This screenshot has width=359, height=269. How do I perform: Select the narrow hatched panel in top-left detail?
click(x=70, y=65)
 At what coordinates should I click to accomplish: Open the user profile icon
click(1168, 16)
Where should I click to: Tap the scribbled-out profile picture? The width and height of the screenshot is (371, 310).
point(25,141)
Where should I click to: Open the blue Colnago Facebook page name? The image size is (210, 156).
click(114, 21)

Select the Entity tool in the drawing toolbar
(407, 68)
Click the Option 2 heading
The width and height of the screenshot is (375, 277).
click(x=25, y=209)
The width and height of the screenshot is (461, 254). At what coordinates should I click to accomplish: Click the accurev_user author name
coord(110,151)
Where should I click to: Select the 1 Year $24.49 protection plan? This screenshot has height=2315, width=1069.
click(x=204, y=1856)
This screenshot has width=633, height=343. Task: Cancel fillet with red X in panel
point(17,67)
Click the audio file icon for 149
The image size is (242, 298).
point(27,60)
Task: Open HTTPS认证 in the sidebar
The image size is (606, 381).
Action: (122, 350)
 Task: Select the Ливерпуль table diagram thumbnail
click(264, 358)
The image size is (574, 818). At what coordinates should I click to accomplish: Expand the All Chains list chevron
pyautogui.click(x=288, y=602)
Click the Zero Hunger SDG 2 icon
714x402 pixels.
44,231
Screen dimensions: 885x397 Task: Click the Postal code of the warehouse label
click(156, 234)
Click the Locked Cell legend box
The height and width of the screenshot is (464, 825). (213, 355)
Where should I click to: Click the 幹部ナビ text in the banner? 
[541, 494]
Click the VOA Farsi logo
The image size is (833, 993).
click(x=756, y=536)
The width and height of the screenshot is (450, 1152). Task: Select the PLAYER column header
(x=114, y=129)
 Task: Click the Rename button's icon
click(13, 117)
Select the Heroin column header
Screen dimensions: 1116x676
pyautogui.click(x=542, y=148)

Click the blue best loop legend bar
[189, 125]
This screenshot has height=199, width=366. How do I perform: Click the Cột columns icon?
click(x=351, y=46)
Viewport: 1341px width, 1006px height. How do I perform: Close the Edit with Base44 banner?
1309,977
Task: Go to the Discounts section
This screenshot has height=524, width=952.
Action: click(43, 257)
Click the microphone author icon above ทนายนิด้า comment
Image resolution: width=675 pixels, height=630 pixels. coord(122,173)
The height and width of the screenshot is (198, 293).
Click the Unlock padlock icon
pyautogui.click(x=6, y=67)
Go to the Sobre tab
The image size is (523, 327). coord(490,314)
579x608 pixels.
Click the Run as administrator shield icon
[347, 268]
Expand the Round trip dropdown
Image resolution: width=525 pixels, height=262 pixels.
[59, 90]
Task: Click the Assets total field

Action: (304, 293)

————————

» **Problem details**:
Print every record exactly as it was given.

» **Your solution**:
This screenshot has width=359, height=269. How do I perform: Select the narrow hatched panel in top-left detail?
click(x=70, y=65)
 At what coordinates should I click to accomplish: Open the user profile icon
click(1168, 16)
Where should I click to: Tap the scribbled-out profile picture? The width and height of the screenshot is (371, 310).
point(25,141)
Where should I click to: Open the blue Colnago Facebook page name? The image size is (210, 156).
click(114, 21)

Select the Entity tool in the drawing toolbar
(407, 68)
Click the Option 2 heading
The width and height of the screenshot is (375, 277).
click(x=25, y=209)
The width and height of the screenshot is (461, 254). At what coordinates should I click to accomplish: Click the accurev_user author name
coord(110,151)
Where should I click to: Select the 1 Year $24.49 protection plan? This screenshot has height=2315, width=1069.
click(x=204, y=1856)
This screenshot has width=633, height=343. Task: Cancel fillet with red X in panel
point(17,67)
Click the audio file icon for 149
The image size is (242, 298).
point(27,60)
Task: Open HTTPS认证 in the sidebar
The image size is (606, 381).
Action: (122, 350)
 Task: Select the Ливерпуль table diagram thumbnail
click(264, 358)
The image size is (574, 818). At what coordinates should I click to accomplish: Expand the All Chains list chevron
pyautogui.click(x=288, y=602)
Click the Zero Hunger SDG 2 icon
714x402 pixels.
44,231
Screen dimensions: 885x397 Task: Click the Postal code of the warehouse label
click(156, 234)
Click the Locked Cell legend box
The height and width of the screenshot is (464, 825). (213, 355)
Where should I click to: Click the 幹部ナビ text in the banner? 
[541, 494]
Click the VOA Farsi logo
The image size is (833, 993).
click(x=756, y=536)
The width and height of the screenshot is (450, 1152). Task: Select the PLAYER column header
(x=114, y=129)
 Task: Click the Rename button's icon
click(13, 117)
Select the Heroin column header
Screen dimensions: 1116x676
pyautogui.click(x=542, y=148)

Click the blue best loop legend bar
[189, 125]
This screenshot has height=199, width=366. How do I perform: Click the Cột columns icon?
click(x=351, y=46)
Viewport: 1341px width, 1006px height. How do I perform: Close the Edit with Base44 banner?
1309,977
Task: Go to the Discounts section
This screenshot has height=524, width=952.
Action: click(43, 257)
Click the microphone author icon above ทนายนิด้า comment
Image resolution: width=675 pixels, height=630 pixels. coord(122,173)
The height and width of the screenshot is (198, 293).
Click the Unlock padlock icon
pyautogui.click(x=6, y=67)
Go to the Sobre tab
The image size is (523, 327). coord(490,314)
579x608 pixels.
Click the Run as administrator shield icon
[347, 268]
Expand the Round trip dropdown
Image resolution: width=525 pixels, height=262 pixels.
[59, 90]
Task: Click the Assets total field

Action: (304, 293)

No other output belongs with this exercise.